I think this is true if the box starts at 20f and is exposed to 30f the whole way but does not take into account mass and airspace and insulation or reflective material. 

I personally think if they were packed in 70f temps and had reflective insulation and didn't hit 30f the whole way they would cook.

I would also put the heat pack on top of a gel pack which is on top of the frogs as this will distribute the heat thru the gelpack and not have the hot surface able to touch the frogs as they can reach 120f and this is how my frogs got cooked and the smell was terrible when I opened the box.


sports_doc said:


> Traditionally the 40 hour heat packs are said to raise the ambient temp of an insulated box by 10-15F over an outside temp of 30F. So, 2 heat packs needed for a 20F box to get to a safe temp of 45-50F, yes?


----------



## gary1218 (Dec 31, 2005)

pl259 said:


> VIPs and aerogels are the Cadillacs of the insulation world these days.


Eric,

How about a little more info on these.


I've definitely gone away from the heat packs. I'm a big believer in the 1lb PCM gel packs I get from 
Saf-T-Pak - 2 per box in a double insulated box works most often for me.

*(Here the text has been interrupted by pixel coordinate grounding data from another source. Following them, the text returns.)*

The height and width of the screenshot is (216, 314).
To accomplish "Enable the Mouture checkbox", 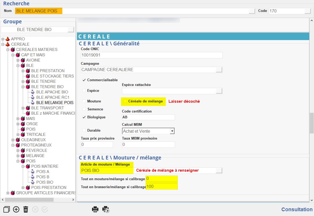I will (x=84, y=101).
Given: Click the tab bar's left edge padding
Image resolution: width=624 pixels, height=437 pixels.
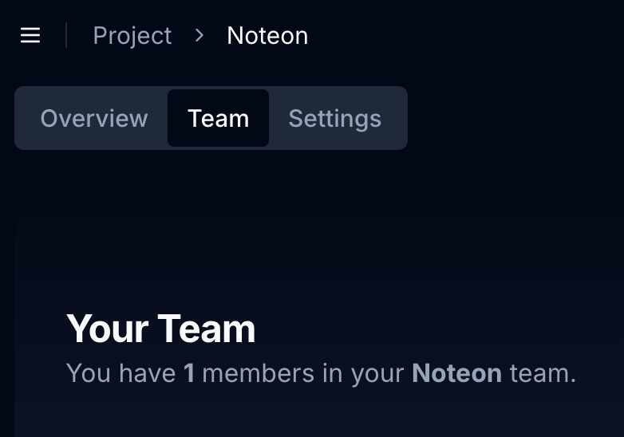Looking at the screenshot, I should (x=19, y=119).
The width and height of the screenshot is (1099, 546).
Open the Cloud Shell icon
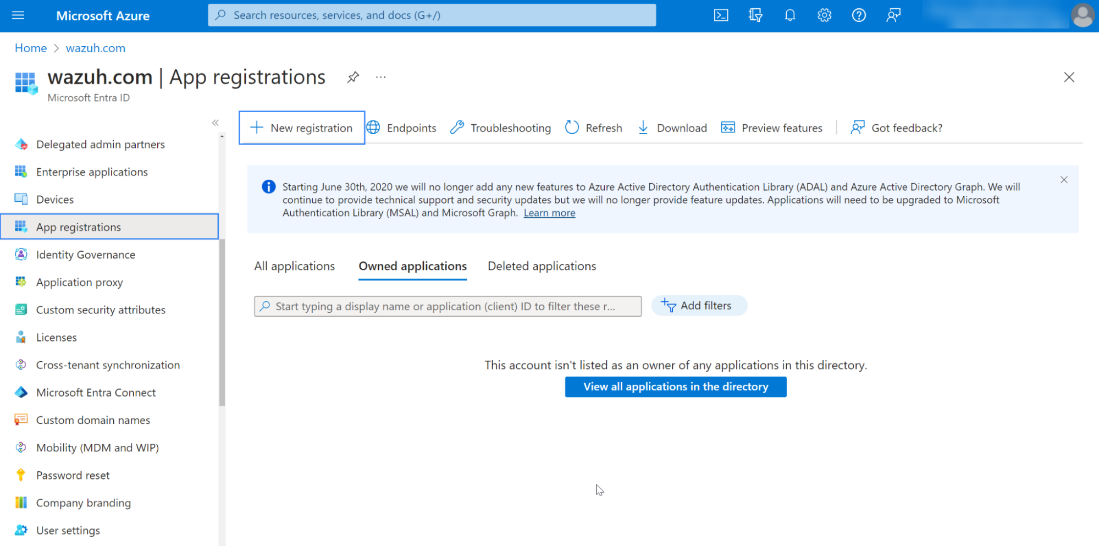point(721,15)
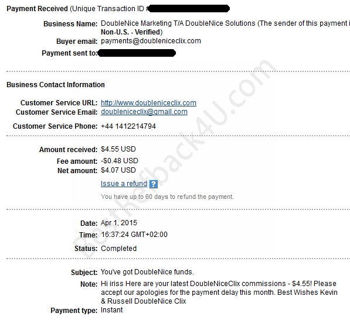Click the Payment Received heading
The height and width of the screenshot is (320, 350).
[38, 9]
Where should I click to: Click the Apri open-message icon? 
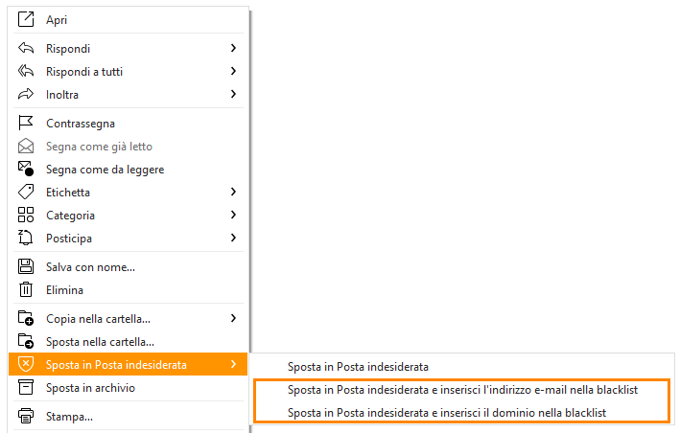point(26,19)
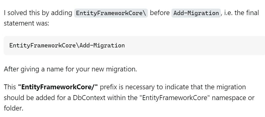Click the empty area of the code block
The width and height of the screenshot is (265, 117).
pos(194,46)
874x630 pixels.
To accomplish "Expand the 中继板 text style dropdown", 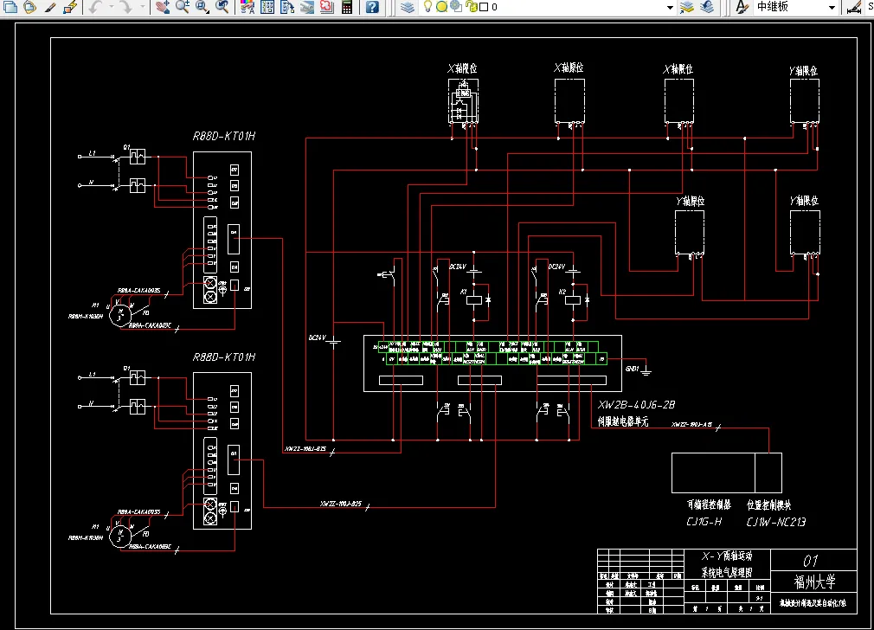I will [831, 8].
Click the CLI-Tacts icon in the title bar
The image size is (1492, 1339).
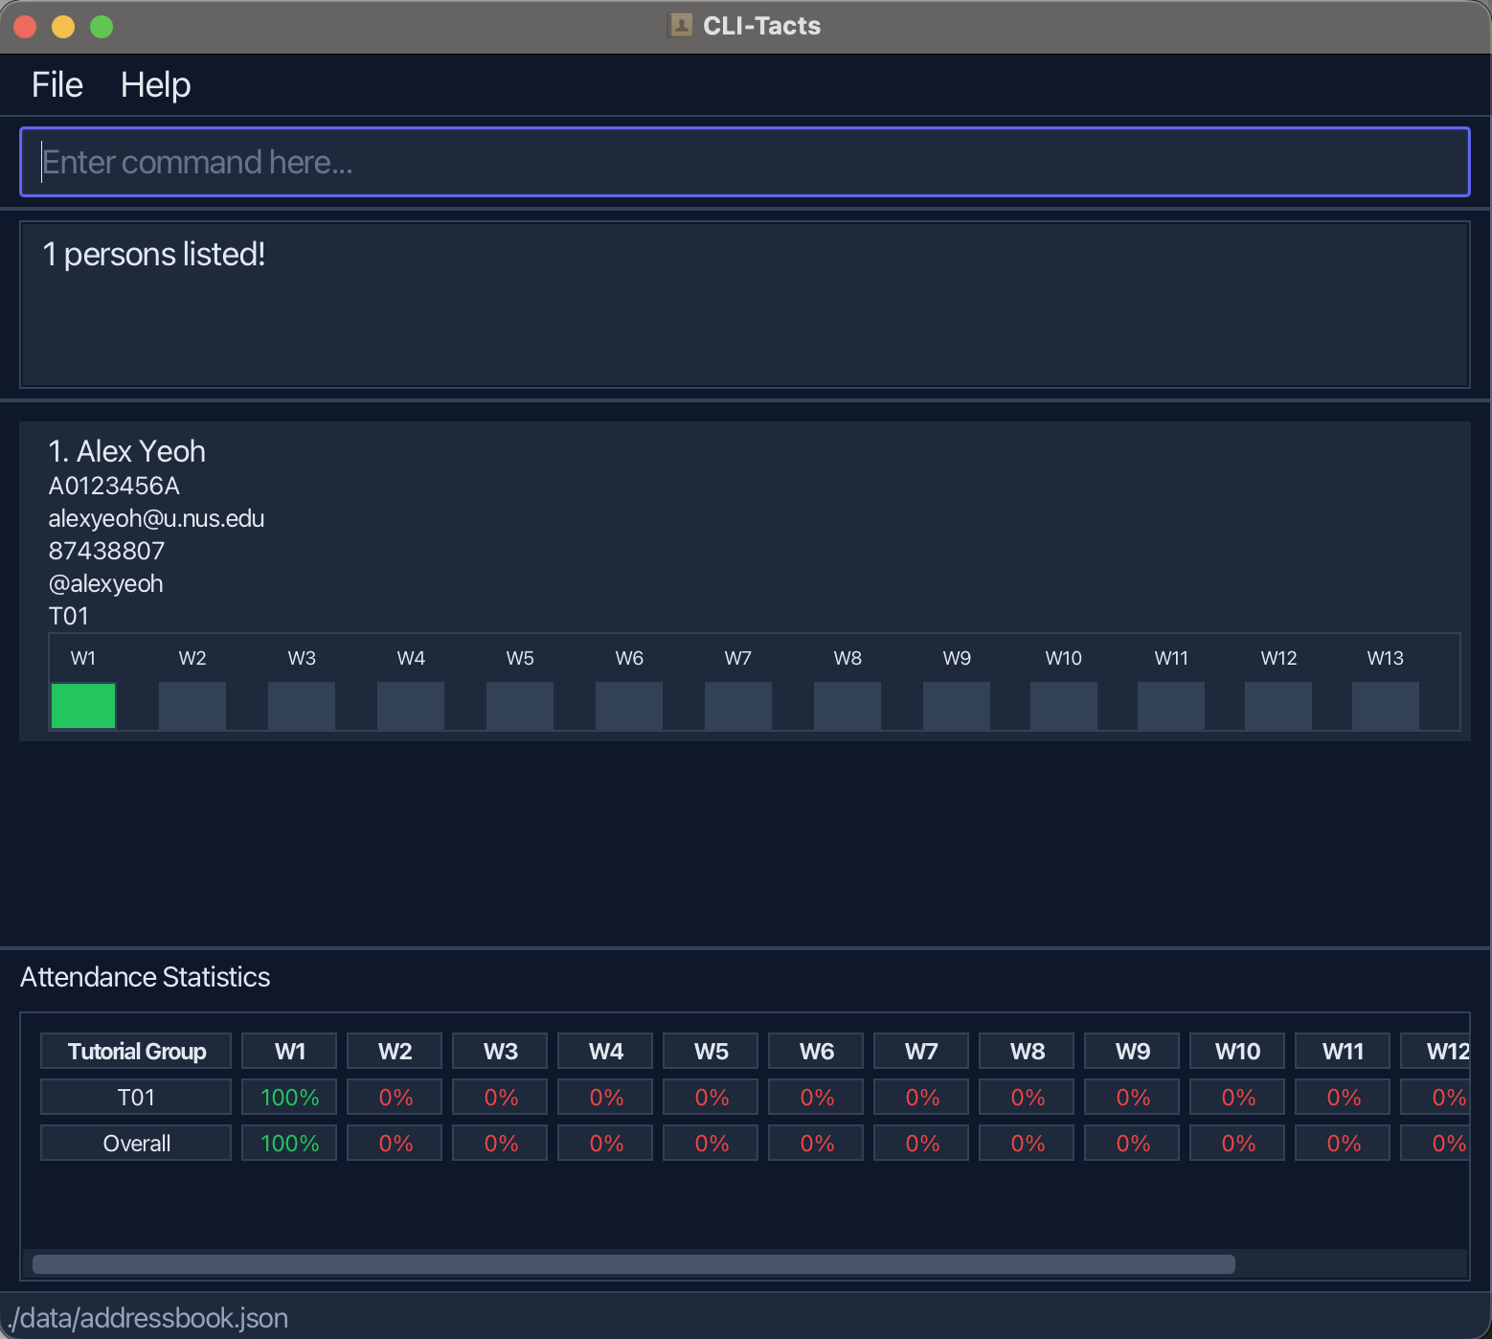coord(680,26)
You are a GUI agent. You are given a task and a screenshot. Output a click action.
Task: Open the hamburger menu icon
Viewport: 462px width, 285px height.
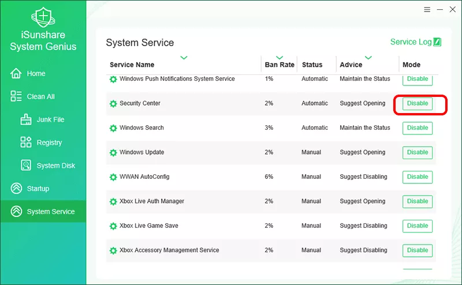pyautogui.click(x=427, y=10)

Shawn - I have been doing a lot of "garage testing" lately. For that reason it's looking more & more to me that the insulation isn't really the key. It's looking more & more to me that it's the PCM gel packs.

I'm hoping to get some more info from Brian on the vacuum insulated boxes he mentioned in his post.


----------



## Dancing frogs (Feb 20, 2004)

frogfarm said:


> or to reflect cold out w/ the foil facing out


If I'm not mistaken, that is backwards. I don't think cold can be "reflected".
An HVAC/refrigeration person will tell you "there is no such thing as cold, only an absence of heat".


----------



## Dancing frogs (Feb 20, 2004)

I've been making my own boxes (gluing them together) out of the foil faced polycyanurate (or whatever it is) for a while now, foil faced on both sides. 1.5" of it is upposed to have the same R rating as 2" of Polystyrene.

One thing to remember about working with the foil...aluminum is one of the best conductors of heat out there...if you intend on incorporating it with your packing scheme, avoid having any strips of foil that lead from the inside to the outside of the box...doing so provides a good pathway for your heat to escape/or get in, as the case may be.

On the vacum packaging...
A test in the freezer (9F) with 6 panels of phase 22 held above 60F for 27 hours.
The sample I received for testing is very roomy inside, but the outside of the box is smaller than the average frog shipper, as the insulation is only a half inch thick.
They offer a smaller box, but it is much smaller, and would be more expensive to purchase the minimum case size.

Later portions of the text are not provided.